- A PEC do fim da escala seis por um aguarda relator na comissão especial, após aprovação na CCJ; o presidente da Câmara, Hugo Motta, quer formar o grupo o mais rápido possível.
- Motta já sinalizou a intenção de ter um relator de centro que seja favorável ao texto; a oposição cogita Paulo Azi, que foi relator na CCJ e deu parecer pela admissibilidade.
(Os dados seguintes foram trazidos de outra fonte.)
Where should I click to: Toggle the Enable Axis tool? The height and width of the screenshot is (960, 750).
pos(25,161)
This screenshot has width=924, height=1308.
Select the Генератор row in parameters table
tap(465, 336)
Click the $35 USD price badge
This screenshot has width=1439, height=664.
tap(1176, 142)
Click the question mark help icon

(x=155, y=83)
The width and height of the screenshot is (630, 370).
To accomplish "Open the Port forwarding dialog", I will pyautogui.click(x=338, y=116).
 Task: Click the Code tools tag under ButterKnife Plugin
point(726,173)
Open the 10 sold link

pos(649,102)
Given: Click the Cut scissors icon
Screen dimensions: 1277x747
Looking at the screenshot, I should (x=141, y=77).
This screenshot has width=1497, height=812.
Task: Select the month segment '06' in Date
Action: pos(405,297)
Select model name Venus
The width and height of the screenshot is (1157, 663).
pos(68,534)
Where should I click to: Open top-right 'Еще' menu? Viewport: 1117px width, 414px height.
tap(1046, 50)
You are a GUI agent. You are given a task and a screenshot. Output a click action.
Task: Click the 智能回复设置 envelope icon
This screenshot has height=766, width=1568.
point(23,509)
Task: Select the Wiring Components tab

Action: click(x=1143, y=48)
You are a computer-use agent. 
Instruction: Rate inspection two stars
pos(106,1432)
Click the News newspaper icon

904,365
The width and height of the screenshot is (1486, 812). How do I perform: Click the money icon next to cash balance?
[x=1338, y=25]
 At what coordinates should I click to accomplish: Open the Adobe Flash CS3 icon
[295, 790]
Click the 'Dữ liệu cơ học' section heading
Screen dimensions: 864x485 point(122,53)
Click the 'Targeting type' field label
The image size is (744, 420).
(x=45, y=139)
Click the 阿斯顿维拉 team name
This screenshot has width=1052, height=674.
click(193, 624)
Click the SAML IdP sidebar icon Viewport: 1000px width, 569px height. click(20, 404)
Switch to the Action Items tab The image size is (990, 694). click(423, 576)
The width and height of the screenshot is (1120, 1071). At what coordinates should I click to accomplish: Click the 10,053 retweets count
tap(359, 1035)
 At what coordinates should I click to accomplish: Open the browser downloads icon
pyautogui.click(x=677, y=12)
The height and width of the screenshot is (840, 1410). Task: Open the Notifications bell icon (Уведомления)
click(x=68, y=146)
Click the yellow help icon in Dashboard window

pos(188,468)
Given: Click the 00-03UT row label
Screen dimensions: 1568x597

- Na comissão especial, a PEC pode ter até quarenta sessões antes de ir a voto; a ideia é votar antes desse prazo e concluir a tramitação até o fim de maio.
- Existem duas propostas de redução da jornada: Erika Hilton defende 36 horas semanais em quatro dias; Reginaldo Lopes propõe 36 horas com no máximo oito horas diárias; governo e centrão apoiam 40 horas semanais, de segunda a sexta.
- Também serão discutidos tempo de transição e incentivos fiscais; estimativas indicam impactos semelhantes aos observados com reajustes do salário mínimo; Paulo Azi sugere modelo de alívio fiscal similar ao adotado em alguns países europeus.
A PEC que propõe o fim da escala 6×1 aguarda a definição de um relator na comissão especial da Câmara. Depois de aprovada na CCJ, o texto depende do presidente da Casa, Hugo Motta, para avançar. Motta afirmou que pretende formar o grupo o mais rápido possível.
Para seguir adiante, Motta precisa indicar o relator da comissão especial. Ele já sinalizou a busca por um nome de centro que seja favorável ao conteúdo da proposta. Há quem questione a escolha e volte a sugerir Paulo Azi como responsável pelo parecer.
Avanço e objetivos
Na prática, a comissão especial pode realizar até 40 sessões antes de votar a matéria. O objetivo é concluir a tramitação na Câmara até o fim de maio, com o grupo avaliando o mérito e o formato da PEC. O texto reúne duas propostas distintas sobre jornada de trabalho.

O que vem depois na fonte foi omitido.